Adına “sosyal medya” dediğimiz bir bağımlılığımız var bizim. Bunu kabul edelim ya da etmeyelim ama gerçek bu. Neredeyse en küçüğünden en büyüğüne kadar halkın tamamı bir şekilde bu illetin müptelası. Bir grup siyasi kaygılarıyla bir alanda, diğer bir grup eş dost arkadaş diye bir başkasında, diğerlerinin bir kısmı ‘beni de görsünler’ diyerek fotoğraf paylaşma sevdasında, bir kısmı saçmalığın bile saçma kaldığı videolarla açıkçası benim de neyin peşinde olduklarını tam kestiremediğim bir alanda.
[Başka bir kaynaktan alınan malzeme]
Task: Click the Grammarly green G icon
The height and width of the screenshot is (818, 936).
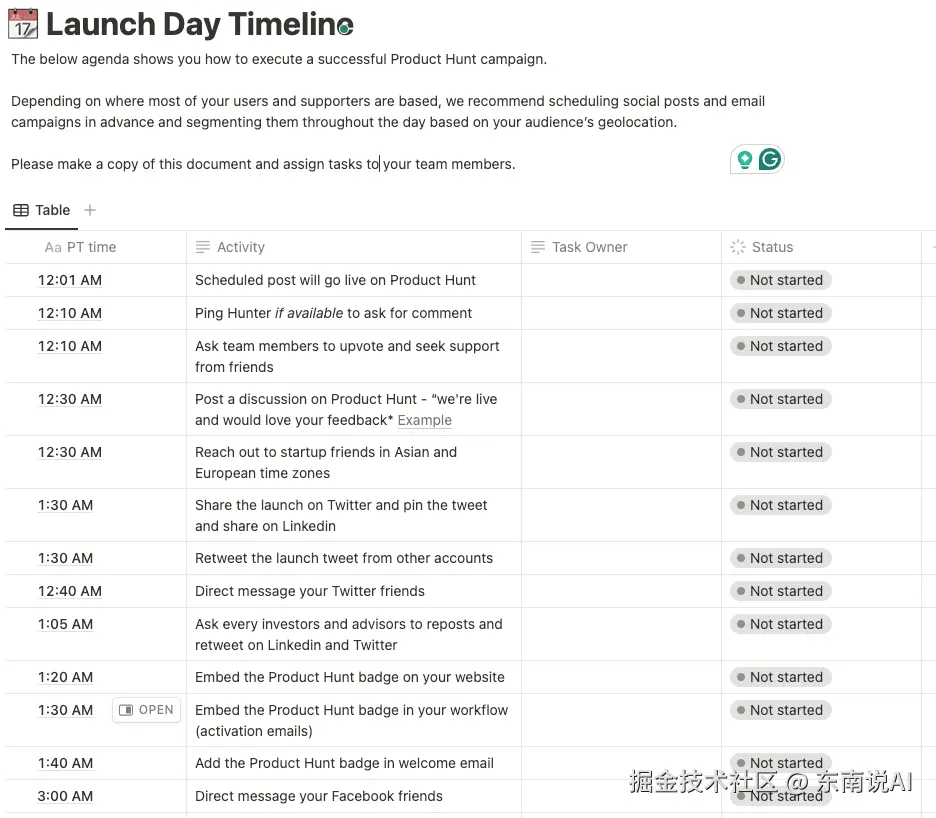Action: click(769, 160)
Şimdi bunlar bizim bildiklerimiz ve aleni olarak gözümüzün önünde olanlar. Bir de bizim bilmediğimiz, girmediğimiz ve görmediğimiz yerler var. Son bir iki haftadır okuduğum, dinlediğim, anladığım kadarıyla bu saydığım ve ismini hemen bildiğimiz alanlar söz konusu bağımlılığın içinde neredeyse en masum olanları. Diğerleri ise gerçek manada bir pislik çukuru. Özür dileyerek misal vermek zorundayım; mesela herkesin açık açık ve kolaylıkla, yaş sınırı ve herhangi bir kriter de olmadan girebildiği baya baya sanal fuhuş yapılan sosyal mecralar olduğunu yazıyor bu konuyu bilenler. Ha, bu da öyle şuradan buradan alınıp gelen bir mesele değil. Bire bir ve bizzat bu topraklarda yaşayan insanlar kendilerini teşhir ediyorlar. Hem de yazana göre yüzlerini, kimliklerini dahi saklamaya gerek duymuyorlar bundan. Yani sokağa çıkıp gezdiğinizde görebileceğiniz herhangi birileri bu insanlar ve bu yaptıkları sanal kötü yoldan, baya baya hem de çok büyük paralar kazanıyorlar. Doğal olarak da insanları bir şekilde buraya bu tamamen duygusal durumlar getiriyor. Hatta bir yazıda burada görüntü paylaşan fenomenlerin -bunun isminin fenomen değil de bir başka şey olduğunu hepimiz biliyoruz sanırım- yaş sınırının çok aşağıda olduğunu hatta mutaassıp görünen pek çok kadının da bu kötü yola düştüğünü söylüyor.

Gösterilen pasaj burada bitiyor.